Our symbolic payments are usually small scale and will likely have minimal impact on such calculation. But as a general principle, councils should disregard savings that are the result of our financial remedies when carrying out such financial assessments.
The rationale is that our recommendations are to remedy injustice. A council using our remedy as part of its financial assessment is, effectively, giving with one hand and taking away with the other – thereby eliminating the potential to remedy injustice.
Example: The council seriously delayed carrying out a care act assessment meaning it took too long to arrange Miss Z’s care. As well as missing out on services this caused her distress. It should apologise, pay Miss Z £500 for distress caused and arrange a new assessment within one month.
In carrying out the subsequent financial assessment to decide how much Miss Z should pay toward her assessed care needs, the council should disregard the £500 it agreed to pay as remedy for injustice.
If there is clear evidence of a quantifiable financial loss arising from the fault, we will normally recommend a financial remedy that repays that loss to the deceased person’s estate. For example where the deceased person:
- paid care home fees which should have been paid by the organisation;
- paid for a service but did not receive that service; or
- was entitled to housing benefit but because of processing delays did not receive it before they died, and they met their rent responsibilities out of their own funds.
However, where the injustice is less tangible, for example distress, harm, risk or another unfair impact of the fault, we will not normally recommend a symbolic remedy in the same way as we might for someone who is still living. We do not expect an organisation to make a symbolic payment to someone’s estate. This is because these are remedies for injustice to that person and as such cannot have that effect once the person is dead.

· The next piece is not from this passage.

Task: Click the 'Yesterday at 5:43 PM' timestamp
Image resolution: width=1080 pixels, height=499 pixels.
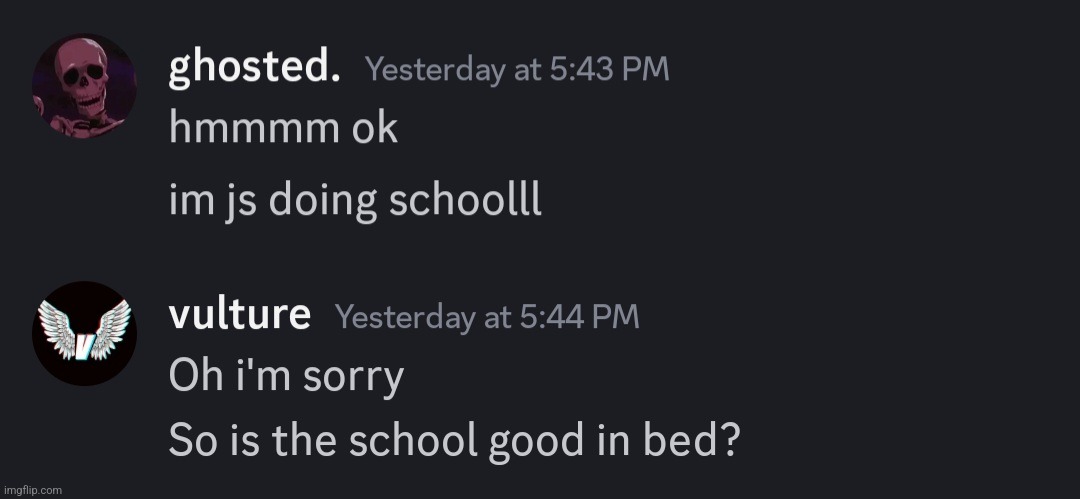Action: [517, 70]
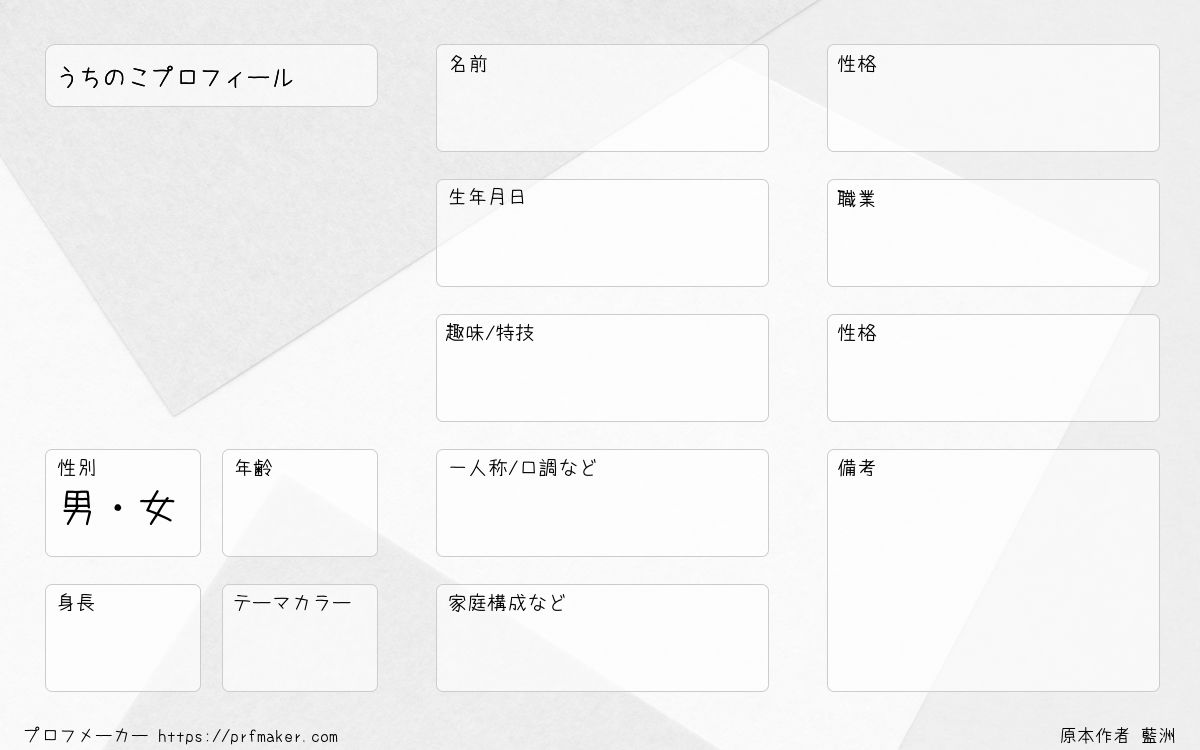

Nor do we recommend paying a symbolic payment to a nominated charity or to help fund a memorial to the deceased person to remedy injustice to them. But such action could remedy injustice we have identified to the person bringing the complaint to us (usually a family member or next of kin). Recommendations to remedy personal injustice to others affected by the fault should be in line with this guidance.
Councils can sometimes be subject to spending freezes because their Chief Finance Officer has made a report under section 114 of the Local Government Finance Act 1988. This means the council can only spend money on discretionary matters subject to certain safeguards.
We sometimes encounter situations where councils subject to such measures refuse or are reluctant to agree to our recommendations for financial remedies. Our work and remedies for injustice are essential and fundamental parts of democratic accountability and proper governance.
Our recommendations are remedies for injustice that has already occurred because of past fault by the council. Persons affected should not be denied a remedy because of the council’s budgetary position. We will therefore continue to resist councils’ refusals to agree to financial remedies because they have frozen spending and/or issued section 114 reports.